No deaths were reported.
Nearly 1,000 villagers in the town, which lies in the Guangdong-Guangxi border area, were immediately evacuated to safety.
Qingwan, in Guangxi's Yulin Prefecture, is located in less than a kilometre from Huazhou, a city in western Guangdong Province.
The truck carried more than 40 tons of benzene before it overturned on a highway at a turn and plunged into the meandering Lingjiang River.
More than 10 tons of the toxin were believed to have escaped into the Lingjiang, a major source of drinking water for area residents.
Water supplies in major towns and villages for 20,000 people in the Guangdong and Guangxi areas have been suspended for about two days due to the serious contamination, a Maoming Municipal Bureau of Environmental Protection official told China Daily yesterday.
"No one can tell when the water supplies will be resumed," the official who asked not to be named said.
"We need to conduct more tests to ensure the water quality meets the State's drinking standard," the spokesman said.

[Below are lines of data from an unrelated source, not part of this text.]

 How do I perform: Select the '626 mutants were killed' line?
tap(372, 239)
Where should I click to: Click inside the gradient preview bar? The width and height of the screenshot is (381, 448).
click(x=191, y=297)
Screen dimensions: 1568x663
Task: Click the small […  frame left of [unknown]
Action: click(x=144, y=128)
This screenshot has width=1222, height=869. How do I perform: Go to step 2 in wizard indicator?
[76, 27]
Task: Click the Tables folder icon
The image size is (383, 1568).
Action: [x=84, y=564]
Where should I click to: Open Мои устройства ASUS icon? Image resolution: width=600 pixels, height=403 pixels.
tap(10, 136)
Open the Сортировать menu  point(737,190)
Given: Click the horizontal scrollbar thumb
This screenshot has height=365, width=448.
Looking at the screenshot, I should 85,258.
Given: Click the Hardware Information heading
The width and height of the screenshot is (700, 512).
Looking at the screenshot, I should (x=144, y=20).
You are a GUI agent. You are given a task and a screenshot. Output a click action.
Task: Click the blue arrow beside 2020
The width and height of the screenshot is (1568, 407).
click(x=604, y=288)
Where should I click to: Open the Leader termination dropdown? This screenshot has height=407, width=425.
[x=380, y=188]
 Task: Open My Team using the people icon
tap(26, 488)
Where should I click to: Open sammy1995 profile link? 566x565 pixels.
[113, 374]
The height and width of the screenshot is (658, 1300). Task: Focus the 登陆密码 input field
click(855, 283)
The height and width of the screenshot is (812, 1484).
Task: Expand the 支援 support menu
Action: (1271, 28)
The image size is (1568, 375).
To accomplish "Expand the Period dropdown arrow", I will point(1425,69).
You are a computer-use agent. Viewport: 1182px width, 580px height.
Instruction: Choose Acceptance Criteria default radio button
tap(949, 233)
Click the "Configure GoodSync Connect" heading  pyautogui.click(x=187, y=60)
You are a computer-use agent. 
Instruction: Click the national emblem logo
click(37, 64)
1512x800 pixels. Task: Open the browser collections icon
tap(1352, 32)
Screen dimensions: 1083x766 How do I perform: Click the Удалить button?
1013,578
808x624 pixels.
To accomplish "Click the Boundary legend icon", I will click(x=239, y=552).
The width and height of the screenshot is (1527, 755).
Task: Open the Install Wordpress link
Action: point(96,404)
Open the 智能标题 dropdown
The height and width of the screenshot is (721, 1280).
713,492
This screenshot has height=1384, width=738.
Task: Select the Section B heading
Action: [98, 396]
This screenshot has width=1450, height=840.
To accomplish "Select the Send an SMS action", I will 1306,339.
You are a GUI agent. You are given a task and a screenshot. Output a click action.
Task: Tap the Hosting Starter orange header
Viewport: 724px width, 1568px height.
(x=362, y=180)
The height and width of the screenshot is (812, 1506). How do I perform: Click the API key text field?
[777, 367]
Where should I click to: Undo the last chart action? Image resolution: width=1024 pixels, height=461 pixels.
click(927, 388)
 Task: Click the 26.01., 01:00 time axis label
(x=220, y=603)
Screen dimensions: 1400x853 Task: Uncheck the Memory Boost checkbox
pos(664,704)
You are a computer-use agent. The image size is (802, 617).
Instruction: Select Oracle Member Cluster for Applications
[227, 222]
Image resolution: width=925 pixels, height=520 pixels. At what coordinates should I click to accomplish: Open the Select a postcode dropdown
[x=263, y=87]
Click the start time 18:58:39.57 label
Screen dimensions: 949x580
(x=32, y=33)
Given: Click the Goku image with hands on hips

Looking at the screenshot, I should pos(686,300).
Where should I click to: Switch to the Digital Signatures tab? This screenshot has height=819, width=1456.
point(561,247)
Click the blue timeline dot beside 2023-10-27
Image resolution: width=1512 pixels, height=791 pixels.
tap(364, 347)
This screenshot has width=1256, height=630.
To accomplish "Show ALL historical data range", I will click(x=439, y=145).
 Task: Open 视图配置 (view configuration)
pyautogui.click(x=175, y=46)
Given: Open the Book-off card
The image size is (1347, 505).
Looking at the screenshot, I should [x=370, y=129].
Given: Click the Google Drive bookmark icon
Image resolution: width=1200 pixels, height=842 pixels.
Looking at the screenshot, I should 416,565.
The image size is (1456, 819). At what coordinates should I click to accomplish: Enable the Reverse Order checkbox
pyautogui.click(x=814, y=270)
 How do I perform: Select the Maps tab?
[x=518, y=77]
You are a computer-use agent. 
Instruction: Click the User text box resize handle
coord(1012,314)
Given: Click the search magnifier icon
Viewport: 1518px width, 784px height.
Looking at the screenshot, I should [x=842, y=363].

While waiting for reports from further tests of sample of the contaminated water in the river, environmental protection departments are now paying close attention to any further findings of the water quality of river, the official said.
Authorities are urging residents not to drink the water nor eat its aquatic life in the immediate future.
The tank and truck engine were seriously damaged in the wake of the accident, causing a heavy traffic jam in Guangdong-Guangxi border area in South China.
The truck and the oil tanker were separated after the accident, with a major traffic tie-up ensuing. The driver of the truck survived.
Local investigators immediately arrived in the site for the recovery work.
Police blockaded the site for further investigation and prevented local people from getting near the toxic chemicals.
All site personnel wore specialized gear to protect them from the chemical products, which were estimated to have covered an area of more than five square kilometres.
The cause of the accident was likely excessive driving speed and a slippery road surface after successive days of rainfall.